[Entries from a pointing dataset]

· · ·

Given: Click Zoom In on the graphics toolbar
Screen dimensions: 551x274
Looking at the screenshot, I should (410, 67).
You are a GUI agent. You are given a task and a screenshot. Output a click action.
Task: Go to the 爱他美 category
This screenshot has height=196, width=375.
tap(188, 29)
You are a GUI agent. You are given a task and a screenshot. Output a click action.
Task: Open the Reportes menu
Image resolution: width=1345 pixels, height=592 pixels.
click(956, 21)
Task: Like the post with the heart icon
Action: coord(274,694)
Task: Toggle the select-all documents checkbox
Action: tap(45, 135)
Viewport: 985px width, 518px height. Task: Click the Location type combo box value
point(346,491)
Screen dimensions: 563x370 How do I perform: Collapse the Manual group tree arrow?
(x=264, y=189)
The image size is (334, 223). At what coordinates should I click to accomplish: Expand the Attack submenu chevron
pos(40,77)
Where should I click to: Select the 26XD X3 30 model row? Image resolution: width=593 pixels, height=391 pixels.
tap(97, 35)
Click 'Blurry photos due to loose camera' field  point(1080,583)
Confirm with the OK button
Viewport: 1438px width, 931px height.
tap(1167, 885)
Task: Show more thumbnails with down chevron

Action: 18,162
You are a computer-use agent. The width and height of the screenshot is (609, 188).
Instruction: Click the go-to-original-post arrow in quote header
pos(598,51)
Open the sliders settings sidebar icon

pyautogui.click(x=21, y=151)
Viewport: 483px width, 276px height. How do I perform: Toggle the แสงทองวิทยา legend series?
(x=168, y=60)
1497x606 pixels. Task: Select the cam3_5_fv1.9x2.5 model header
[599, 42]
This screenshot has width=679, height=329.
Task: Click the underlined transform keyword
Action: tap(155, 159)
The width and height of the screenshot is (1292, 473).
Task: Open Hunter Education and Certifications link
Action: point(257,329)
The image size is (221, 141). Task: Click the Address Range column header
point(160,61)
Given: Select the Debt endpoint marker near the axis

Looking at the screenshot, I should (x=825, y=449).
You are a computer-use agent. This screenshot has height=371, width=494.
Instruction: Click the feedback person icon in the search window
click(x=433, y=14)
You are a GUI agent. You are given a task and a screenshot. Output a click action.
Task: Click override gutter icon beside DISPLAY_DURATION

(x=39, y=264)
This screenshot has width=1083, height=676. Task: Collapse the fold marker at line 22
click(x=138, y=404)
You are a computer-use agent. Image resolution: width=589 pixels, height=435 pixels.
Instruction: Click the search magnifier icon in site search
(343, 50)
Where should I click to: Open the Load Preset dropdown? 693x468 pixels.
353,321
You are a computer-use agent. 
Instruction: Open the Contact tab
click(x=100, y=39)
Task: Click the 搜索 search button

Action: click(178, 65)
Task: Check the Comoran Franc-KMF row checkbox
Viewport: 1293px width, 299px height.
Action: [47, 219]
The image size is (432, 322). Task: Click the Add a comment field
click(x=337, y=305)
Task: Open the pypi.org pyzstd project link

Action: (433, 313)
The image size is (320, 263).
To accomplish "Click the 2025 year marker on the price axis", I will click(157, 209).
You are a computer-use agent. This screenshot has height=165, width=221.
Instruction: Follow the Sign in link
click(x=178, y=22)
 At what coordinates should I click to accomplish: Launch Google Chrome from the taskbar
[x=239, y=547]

· · ·

• **PROBLEM STATEMENT**: Return the lines above unchanged, starting with the line that contains "Task: Show more thumbnails with down chevron" and going on through the line that contains "(x=168, y=60)".

• **EXERCISE RESULT**:
Task: Show more thumbnails with down chevron

Action: 18,162
You are a computer-use agent. The width and height of the screenshot is (609, 188).
Instruction: Click the go-to-original-post arrow in quote header
pos(598,51)
Open the sliders settings sidebar icon

pyautogui.click(x=21, y=151)
Viewport: 483px width, 276px height. How do I perform: Toggle the แสงทองวิทยา legend series?
(x=168, y=60)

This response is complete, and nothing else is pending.